Após anos de estudo exaustivo, a Igreja descobriu que aquelas runas estavam ligadas ao sacrifício.
"O Caminho dos Sacrifícios…"
Gravar aquelas letras amaldiçoadas permitia que os Despertados se tornassem mais fortes quanto mais pessoas morressem por eles. Mas era preciso uma fé absoluta para ativar esse caminho; quem se sacrificava tinha de crer completamente na pessoa por quem oferecia a vida.
Se as condições fossem atendidas, alguém poderia obter um poder suficiente para superar seus limites—o mesmo poder do qual Blattier dependia e no qual apostou tudo.
A Igreja foi construída sobre uma mentira, e uma corda de mentiras é curta. O dia em que a verdade explodir e tudo desmoronar estava predestinado a acontecer. Mas Blattier resistiu—mantendo essa estrutura de pé até o fim.
Conta-se que a primeira santa que marchou junto com Kazis Valerion na guerra antiga também tinha uma conexão com o Senhor da Luz—mas ela também desapareceu há muito tempo. Para preservar seu legado, a Igreja tentou transmitir seu sangue e seu poder de geração em geração, esperando que surgisse outra santa de igual porte.
Todas as tentativas fracassaram. Nenhuma santa ultrapassou SS+, e todas morrem jovens, incapazes de suportar o poder estranho que lhes é forçado a entrar no corpo.
A Igreja que torturou tantos…
a Igreja construída com sangue e sacrifício, com mentiras e difamações—
estava podre até o osso. E ainda assim, no fim…
Blattier conseguiu mantê-la viva. Mergulhado na imundície, com suas próprias mãos cometeu pecados suficientes para afogar-se, até que também se tornou podre até o âmago.
Ele queria que sua Igreja reinasse. Queria que a mentira em que acreditava se transformasse em uma verdade aceita pelo mundo inteiro.
Para isso, foi longe demais—além de qualquer retorno possível.
Ele sacrificou demais, e agora estava perdendo tudo.
"Tão facilmente… tão simplesmente…"
Aegon Valerion. Frey Starlight.
Estavam tirando isso dele—roubando direto das mãos dele.
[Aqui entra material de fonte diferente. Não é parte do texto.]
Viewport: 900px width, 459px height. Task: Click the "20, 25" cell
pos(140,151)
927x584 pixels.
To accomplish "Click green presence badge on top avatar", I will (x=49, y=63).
Blattier apertou os dentes até ranger, chorando sangue enquanto uma fogueira de emoções queimava por dentro—uma raiva sem limites, uma loucura que engolia sua mente exausta. A dor era intensa, mas o fogo que o consumia por dentro era maior.
Sem aviso, Blattier começou a gritar—gritos selvagens, descontrolados, que fizeram todos o olharem de novo. Ele tentou falar, mas cuspiu apenas sangue que enchia a garganta.